I do not believe Bitcoin Core or miners should be engaged in the activation process in the capacity of either deploying new activation releases or vetoing or delaying anything from activation. Going forward, I believe that any new features should be released using a UASF with BIP 8 LOT=True. I believe it is critical that the pattern we create for the future is one of grassroots organizing rather than an identifiable group being perceived as the arbiters of what features are or are not enabled in the Bitcoin protocol.
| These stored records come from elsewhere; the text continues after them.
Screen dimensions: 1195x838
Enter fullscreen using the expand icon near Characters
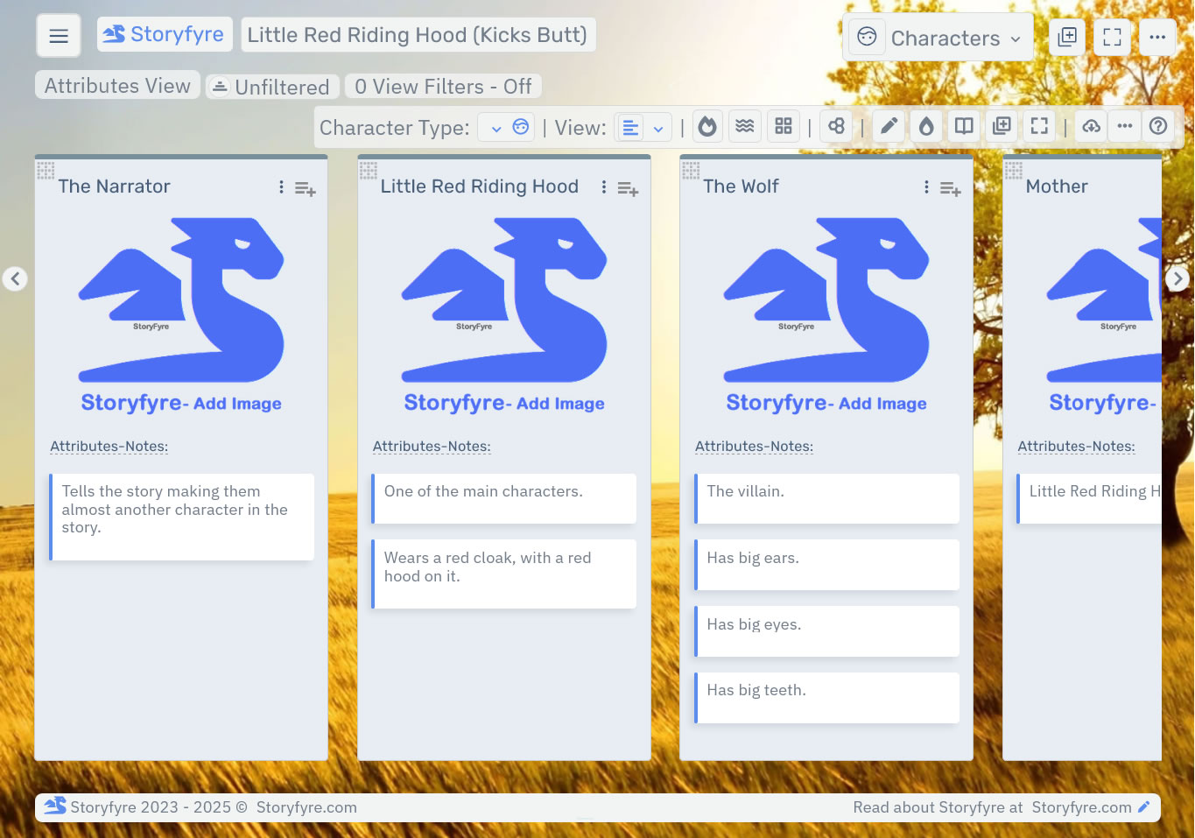point(1112,37)
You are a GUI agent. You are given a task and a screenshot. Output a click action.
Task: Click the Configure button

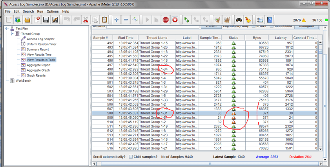coord(306,26)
If we create the precedent of those outside of Core proposing activation in the future, we set the precedent of a greater degree of cynicism regarding change in general. We avoid giving younger users the social impression that developers select what happens and what does not happen. This would establish a very high bar for adopting new changes and guarantee that bar stays high rather than devolving into a dynamic in which consumers defer to specialists to determine what occurs. Activations may take place through external clients, with the following Core release activating new features that have been successfully activated via patched clients.
This allows each “activation client” to be utilized momentarily during a feature deployment, with everyone returning to Core following a successful activation, avoiding the need to maintain long-lived clients outside of Core while still separating the activation process from Core developers.
Some may argue that this increases the chance of chain splits at soft forks, however chain splits are always possible during soft forks. If LOT=True is set, the moment at which a fork will occur will be known ahead of time. If the chain splits, it will happen during the last signaling phase of the activation, when the first block that is not signaling for activation is mined. This sets a consistent and predictable time period within which it will occur if it occurs, as opposed to any random moment after activation when a miner who is not obeying the new rules mines a block that violates that rule.
If there is genuine agreement on a new feature, the majority of the economy will be running a client to enable it, and such a chain split will be a small interruption and annoyance. If there is no agreement on a new feature, a chain split should be nothing more than a little interruption and annoyance when a small minority forks off the network. They will be forced to choose between continuing to use a minority fork chain and returning to the Bitcoin network.
Bitcoin is, at its core, a market-driven system in which agreement is reached willingly. Attempts to keep that process from getting messy, in my opinion, are both erroneous and will ultimately lead to more centralized social control and the impression of top-down decision making if individuals repeatedly strive to eliminate the mess from reaching agreement. We should enjoy the process rather than attempt to control it.
At the end of the day, this is just my own perspective on how things should be done, and there are many more points of view. People should not be afraid to express their views on this issue. It’s past time we started having this talk instead of pushing it off and allowing the inertia of social dynamics make the choice for us.